-------- Recorded data
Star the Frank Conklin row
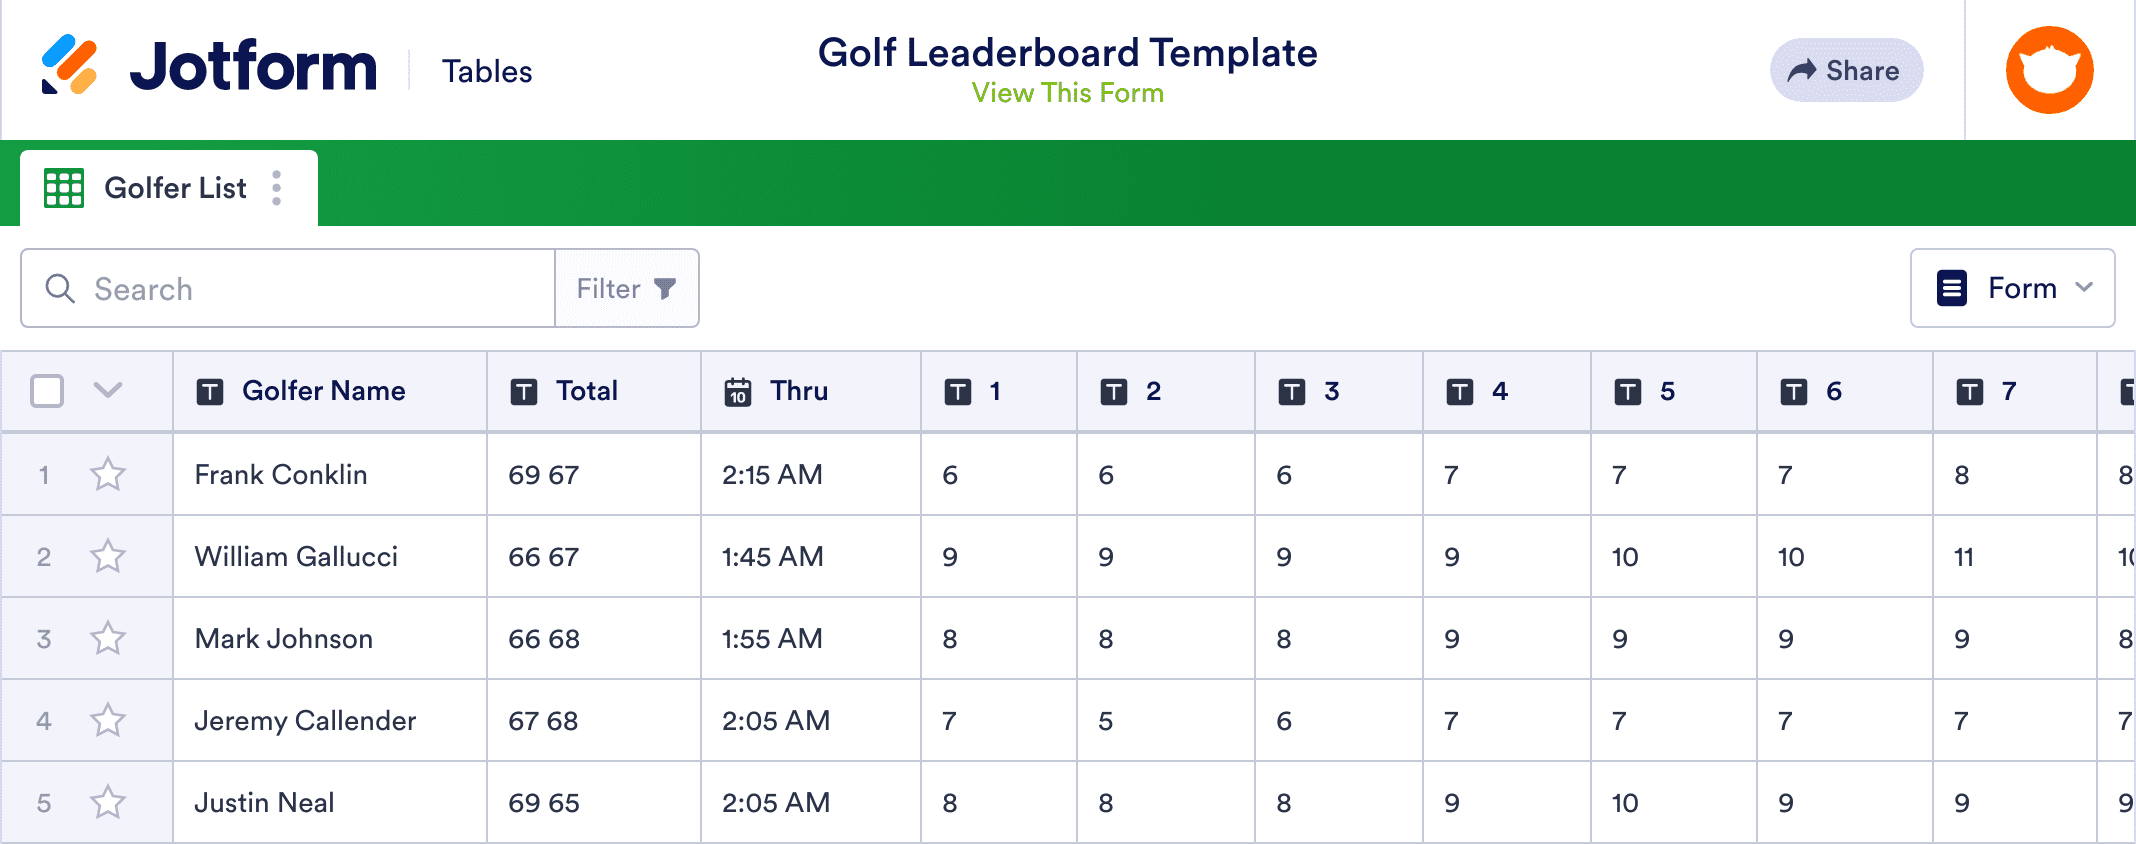2136x844 pixels. pos(108,474)
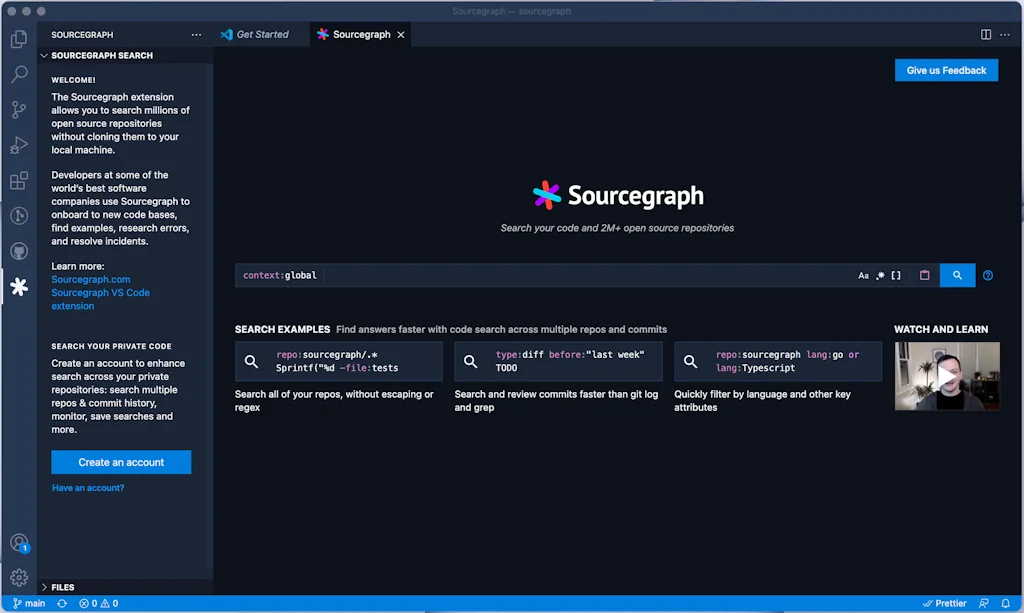Open the Extensions view
The width and height of the screenshot is (1024, 613).
point(18,180)
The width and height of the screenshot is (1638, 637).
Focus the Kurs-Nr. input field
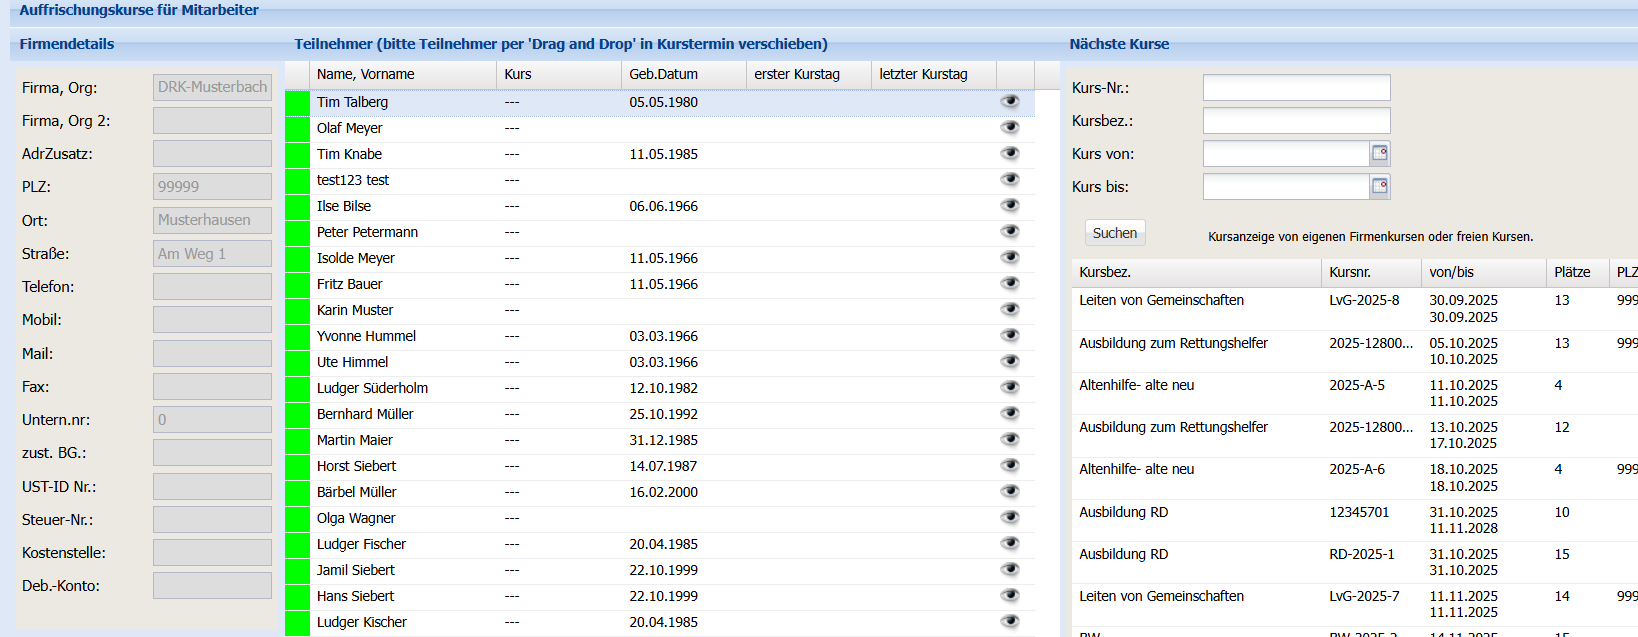click(x=1296, y=88)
----------------
Work required >> Each line of the data must be transcribed exactly; pictures are not carried over.

Answer space >>
Star the Frank Conklin row
2136x844 pixels. pos(108,474)
Open the Extensions view
The width and height of the screenshot is (1024, 613).
point(18,180)
The width and height of the screenshot is (1638, 637).
Focus the Kurs-Nr. input field
click(x=1296, y=88)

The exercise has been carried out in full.